Deutschland will auch zu den führenden Ländern zählen, wenn es um künstliche Intelligenz geht, doch momentan sind uns andere weit voraus. Die KI-Förderung der Regierung alleine reicht nicht aus, aufzuholen – diese Verantwortung liegt wo anders.
Deutschland, deine KI-Förderung
Längst ist der globale Wettbewerb um Innovationen im Bereich der künstlichen Intelligenz (KI) entbrannt. Im weltweiten Vergleich liegen die USA in Führung, dicht gefolgt von China und auch in Israel sowie Kanada läuft die Forschung auf Hochtouren. Deutschland soll ebenfalls im internationalen Vergleich eine führende Position einnehmen, so die Zielsetzung von Bundesbildungsministerin Anja Karliczek. Drei Milliarden Euro auf sechs Jahre verteilt sieht die Finanzplanung der Regierung zur Förderung der KI-Forschung vor. Derweil wächst die Sorge, die Bundesrepublik verpasse den Anschluss an die internationale Konkurrenz. Ob die Bedenken berechtigt sind, dazu äußert sich Dr. Heiner Pollert, Gründer der Patentpool Group und des KI-Unternehmens Prisma Analytics:
Zwar genießt Deutschland auf dem internationalen Markt einen guten Ruf als Wegbereiter und Förderer von Innovationen und Unternehmen, deutsche Produkte stehen für Qualität, Stabilität und Verlässlichkeit. Diesen Standard weiterhin aufrechtzuerhalten, erfordert neben Engagement und Leistung aber auch ausreichendes Kapital. Ähnlich verhält es sich auf dem Forschungsgebiet der künstlichen Intelligenz, wo sich die Bundesregierung in den Bereichen Entwicklungsförderung und Marktetablierung bisher zu sehr zurückgehalten hat. Die nun auf sechs Jahre ausgelegten drei Milliarden Euro Fördergelder sind zwar ein Anfang, doch gezielte Unterstützung müsste innerhalb eines weitaus kurzfristigeren Zeitraums geschehen, um wirkliche Fortschritte zu erreichen. Deutschland muss sich bewusst machen: Auf einem so rasant wachsenden Feld wie KI gilt es, progressiv zu denken und zu handeln, andernfalls ist der Anschluss an die Konkurrenz bald verloren. Jetzt müssen Taten folgen – angefangen bei den heimischen KI-Pionier-Unternehmen – und nicht wie so häufig bei den großen Instituten, welche ohnehin bereits von jedem Geldtopf der Bundesregierung zehren. Es geht jetzt darum, neue und innovative Ideen von Nachwuchsunternehmen zu unterstützen, nicht darum verkrustete Strukturen weiter und weiter zu finanzieren. Während in den USA bereits weit über 1.000 Start-ups mit KI-Angeboten existieren, zählen wir 2019 in Deutschland gerade einmal 214, was schlichtweg daran liegt, dass sich im Ausland einfacher und unbürokratischer Wagniskapital finden lässt.

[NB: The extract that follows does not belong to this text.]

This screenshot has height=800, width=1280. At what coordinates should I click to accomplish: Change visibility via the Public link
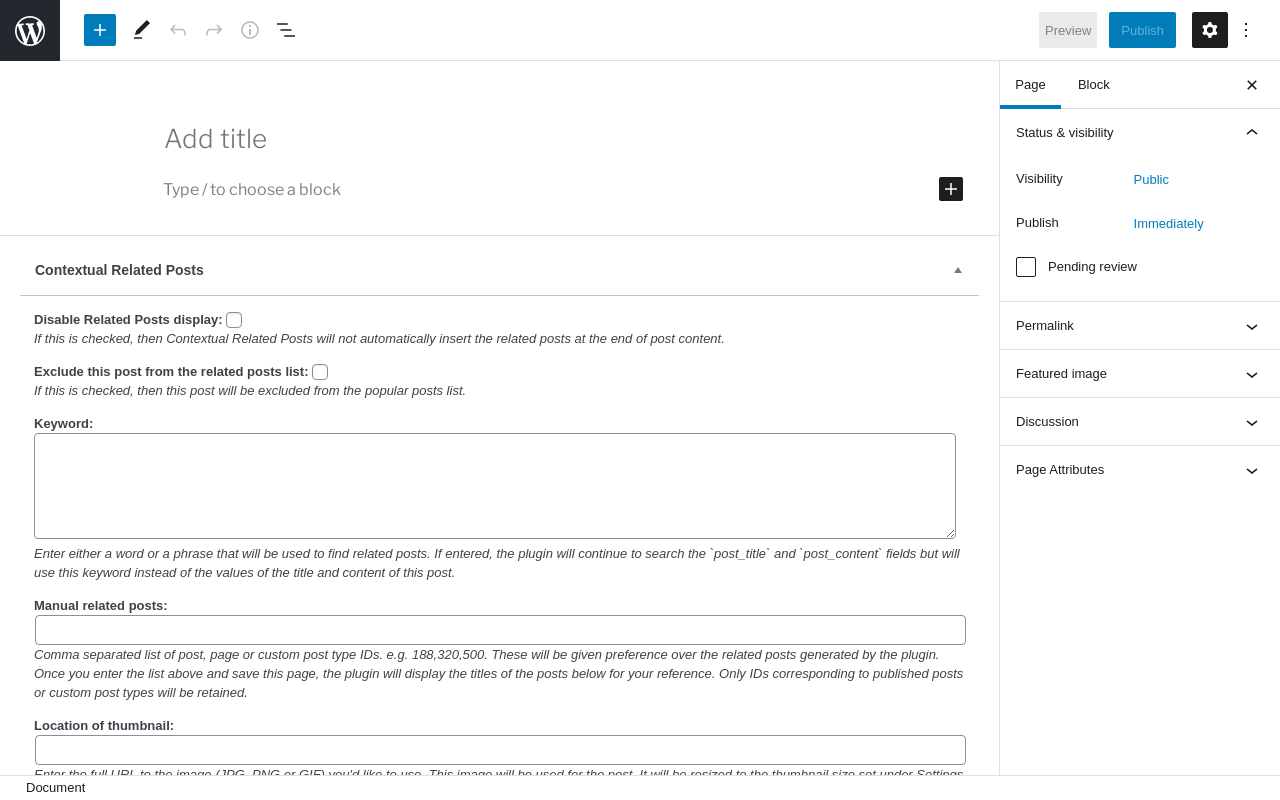click(x=1151, y=180)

Es ist höchste Zeit, dass bei uns nun etwas geschieht: Das Know-how in der Anwendung muss weiter sowie effizienter gefördert werden und es braucht ausreichend finanzielle Ressourcen zur Umsetzung – ohne bürokratische Hürden. Darüber hinaus spielt der gesellschaftliche Faktor auch eine wichtige Rolle. KI gewinnt im öffentlichen Diskurs immer mehr an Bedeutung und die allgemeine Skepsis nimmt sukzessive ab. Trotzdem herrschen weiterhin diffuse Ängste einer robotergeführten Zukunft, die es zu überwinden gilt. Die Bevölkerung gezielt an das Thema heranzuführen, Offenheit gegenüber KI zu fördern und ihre Chancen aufzuzeigen, sind wichtige Aufgaben, die auch von der Politik erfasst werden müssen.
Das Ziel der Bundesregierung, Deutschland als Vorreiter auf dem Gebiet der KI zu platzieren, ist ambitioniert, aber geradezu unrealistisch, wenn das Tempo nicht angezogen und ein Umdenken bei der Mittelverteilung nicht eingeleitet wird. Mit den aktuell angestrebten Maßnahmen verhält es sich analog zum Klimapaket: Zu langsam und zu wenig – so bleibt es allein Aufgabe der Unternehmen, Deutschland international als KI-Nation zu repräsentieren. Fest steht: Je früher das Umdenken hierzulande, desto größer die Wahrscheinlichkeit, dass Deutschland nicht auf halber Strecke den Anschluss verliert. Denn KI-Technologien haben das Potenzial, Antworten auf die großen Fragen unserer Gesellschaft zu liefern – sei es in den Bereichen Klimaschutz, Medizin oder Kapitalmarkt.